● ACTIVITY: Give back the records in their entirety, exactly.
___ SUPPLIED INFORMATION ___
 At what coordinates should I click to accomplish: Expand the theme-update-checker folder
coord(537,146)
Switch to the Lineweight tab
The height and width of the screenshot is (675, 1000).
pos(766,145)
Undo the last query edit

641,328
___
● WRITTEN SOLUTION:
 At what coordinates should I click to accomplish: Expand the theme-update-checker folder
coord(537,146)
Switch to the Lineweight tab
The height and width of the screenshot is (675, 1000).
pos(766,145)
Undo the last query edit

641,328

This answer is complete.